REPUBLIKA.CO.ID, JAKARTA -- Presiden Joko Widodo (Jokowi) menyampaikan pandangannya terkait inisiatif DPR tentang rancangan revisi Undang-Undang (UU) Nomor 30 Tahun 2002 tentang Komisi Pemberantasan Korupsi (KPK).
Salah satu poin revisi DPR yang ditolak Presiden yakni apabila tindakan penyadapan oleh KPK harus melalui izin pihak eksternal seperti pengadilan.
Jokowi memandang, penyadapan KPK cukup dilakukan atas izin dari pihak internal, dalam hal ini adalah Dewan Pengawas KPK demi menjaga kerahasiaan. Namun, di sisi lain, Jokowi juga menekankan Dewan Pengawas KPK harus diangkat oleh Presiden dan dijaring melalui panitia seleksi.
"KPK cukup meminta izin internal dewan pengawas untuk menjaga kerahasiaan," kata Jokowi di Istana Negara, Jumat (13/9).
![photo](https://static.republika.co.id/uploads/images/headline_slide/simpatisan-memasang-spanduk-bertuliskan-kpk-shut-down-di-kantor-_190913134548-912.jpg)
Simpatisan memasang spanduk bertuliskan "KPK Shut Down" di kantor KPK, Jakarta, Jumat (13/9/2019).
Jokowi menegaskan, keberadaan Dewan Pengawas KPK merupakan hal penting. Jokowi menilai, pengawasan perlu dilakukan terhadap seluruh lembaga negara dan lembaga independen. Ia menilai perlunya prinsip check and balances dalam menjalankan keberlangsungan lembaga.
Namun, Jokowi mengajukan sejumlah syarat. Pertama, anggota Dewan Pengawas KPK harus berasal dari tokoh masyarakat, seperti akademisi dan pegiat antikorupsi. "Bukan dari politisi, Bukan dari birokrat ataupun dari aparat penegak hukum aktif," kata Presiden.

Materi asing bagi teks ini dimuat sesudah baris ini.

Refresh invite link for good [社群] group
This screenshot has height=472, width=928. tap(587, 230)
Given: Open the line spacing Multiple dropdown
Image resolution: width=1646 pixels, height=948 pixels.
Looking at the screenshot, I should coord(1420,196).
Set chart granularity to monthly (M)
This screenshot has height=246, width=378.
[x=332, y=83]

Pengangkatan anggota Dewan Pengawas KPK pun, ujar Jokowi, harus dilakukan sendiri oleh Presiden dan dijaring melalui panitia seleksi. "Saya ingin memastikan, tersedia waktu transisi yang memadai untuk menjamin KPK tetap menjalankan kewenangannya sebelum terbentuknya dewan pengawas," kata Jokowi.